At USENIX OSDI 2020, Waleed presented our paper titled “Assise: Performance and Availability via Client-local NVM in a Distributed File System”. The slides and video are available at the USENIX site. Alternatively, the PDF is available here, while video is available below:

This is joint work with researchers spread all over our planet: Thomas E. Anderson (University of Washington), Marco Canini (KAUST) Jongyul Kim (KAIST), Dejan Kostić (KTH Royal Institute of Technology), Youngjin Kwon (KAIST), Simon Peter (The University of Texas at Austin), Waleed Reda (KTH Royal Institute of Technology and Université catholique de Louvain), Henry N. Schuh (University of Washington), and Emmett Witchel (The University of Texas at Austin)

The full abstract is as follows:

The adoption of low latency persistent memory modules (PMMs) upends the long-established model of remote storage for distributed file systems. Instead, by colocating computation with PMM storage, we can provide applications with much higher IO performance, sub-second application failover, and strong consistency.
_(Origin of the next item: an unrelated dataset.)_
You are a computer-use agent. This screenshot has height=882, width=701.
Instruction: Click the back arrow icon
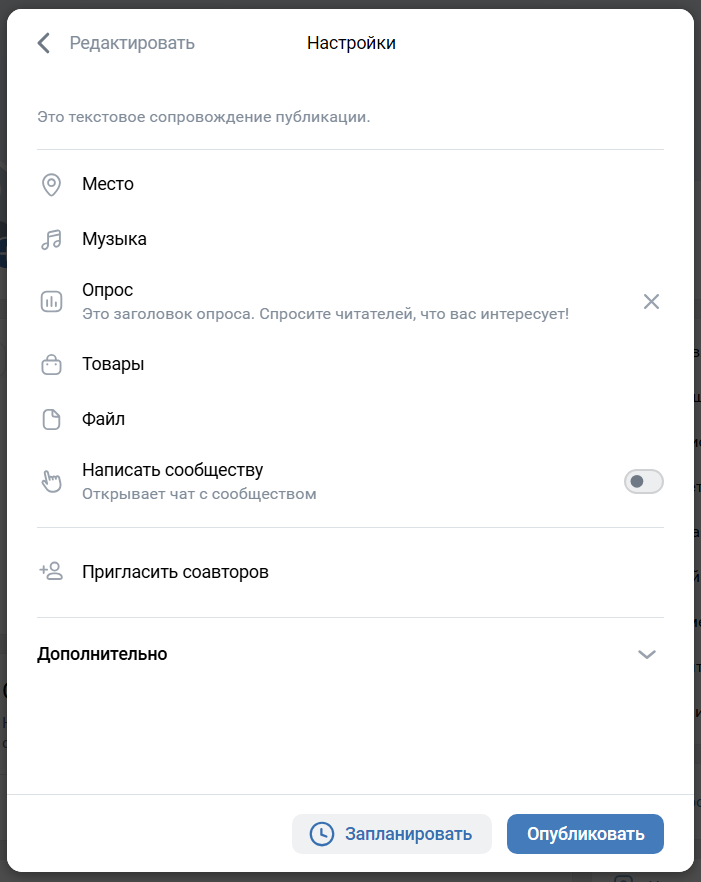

To demonstrate this, we built the Assise distributed file system, based on a persistent, replicated coherence protocol that manages client-local PMM as a linearizable and crash-recoverable cache between applications and slower (and possibly remote) storage. Assise maximizes locality for all file IO by carrying out IO on process-local, socket-local, and client-local PMM whenever possible. Assise minimizes coherence overhead by maintaining consistency at IO operation granularity, rather than at fixed block sizes.

We compare Assise to Ceph/BlueStore, NFS, and Octopus on a cluster with Intel Optane DC PMMs and SSDs for common cloud applications and benchmarks, such as LevelDB, Postfix, and FileBench. We find that Assise improves write latency up to 22x, throughput up to 56x, fail-over time up to 103x, and scales up to 6x better than its counterparts, while providing stronger consistency semantics.